今や税理士事務所の経営者も、第二世代から第三世代に入ってきている。
しかも、昭和40年代からバブルまでもほぼ25年、いい思いをしてきた先生からのバトンタッチ。
経済成長期に創業した税理士事務所の経営者は、営業しなくても、お客は付いてきた。
さらに仕事をすれば、その後に大きなお金がついてきたから、打ち出の小槌状態。
税理士として一旗揚げた人は、そんなに浪費するようなタイプではないから、小金は貯まった。
家庭を持ち、女房・子供になに不自由させることもなく、中流階級としてその地位を築いた。
中小零細企業が経済成長とともに、大きく飛躍したのと歩調を合わせ、税理士事務所の順風満帆。
そんな時代を過ごしてきた税理士が、この10数年間で引退の時期を迎え、事務所の新陳代謝も。
そんな老兵の事務所を引き継いだ税理士で、営業力がない人は、今や非常に厳しい状況。
先達は、何もしなくても顧問先が増え、それとともの収入も大幅に増えた人たち。
事務所として営業活動も経験していないから、その営業のノウハウは全くなし。
営業を一から学ぼうにも、それを指導できる人も少なく、中には藁をもつかもうと、だまされる人も。
しかし、信用が第一の税理士事務所。
税理士としての自分を顧客にアッピールすることで、その信頼を勝ち取ることに専念。
といっても、人の集まるところで、演説をすることもできず、ただ、顧問先に口コミを依頼するのみ。

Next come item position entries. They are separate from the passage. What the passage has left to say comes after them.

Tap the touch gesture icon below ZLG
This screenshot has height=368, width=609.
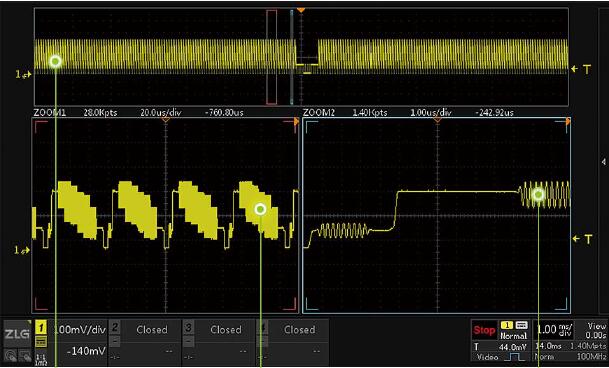pos(11,355)
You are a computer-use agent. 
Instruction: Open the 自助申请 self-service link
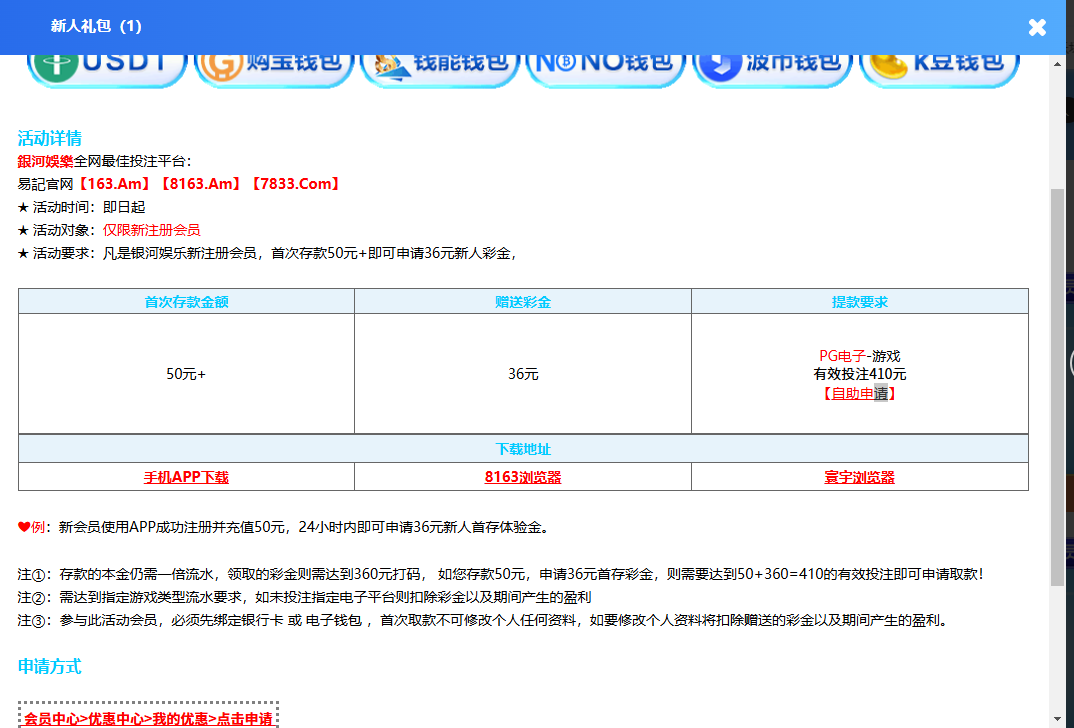pyautogui.click(x=859, y=393)
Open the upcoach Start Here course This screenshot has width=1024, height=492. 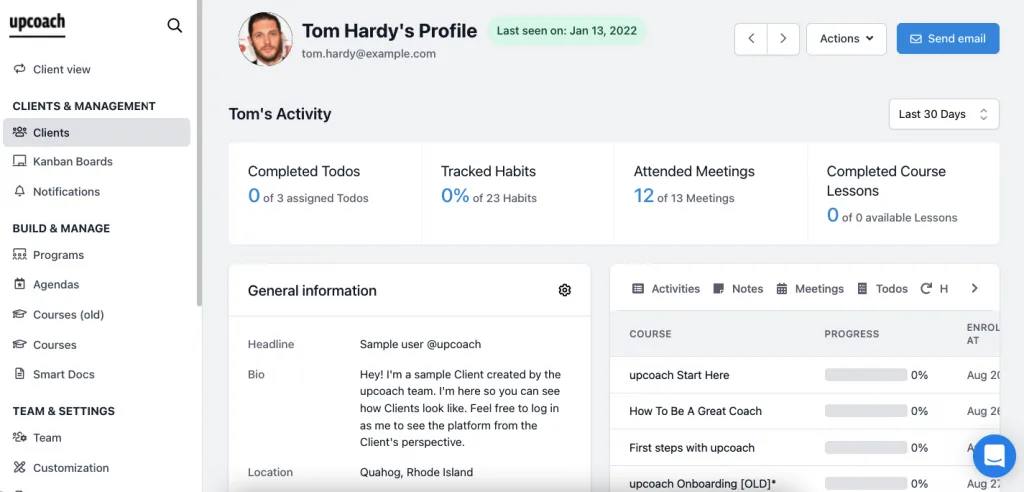[x=679, y=375]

それだけに、顧問先にお願いする”勇気”がない先生には、営業は地獄。
人付き合いができないから税理士を選んだという言い訳は、それこそ経済成長期の言葉。
今は、人付き合いが不得手であれば、事務所経営はやらない方がいい。
税理士として、税理士法人の勤務税理士となるのが賢明でだろう。
そこには、やはり強う意思がなければいけないし、資格があるから食っていける時代はもう過ぎた。
挫折をして、再び立ち上げれるような人であれば、税理士稼業は面白いに違いない。
なんとなれば、様々な経営者に会い、その個性を身近に感じ、仕事にも活かせるのだから。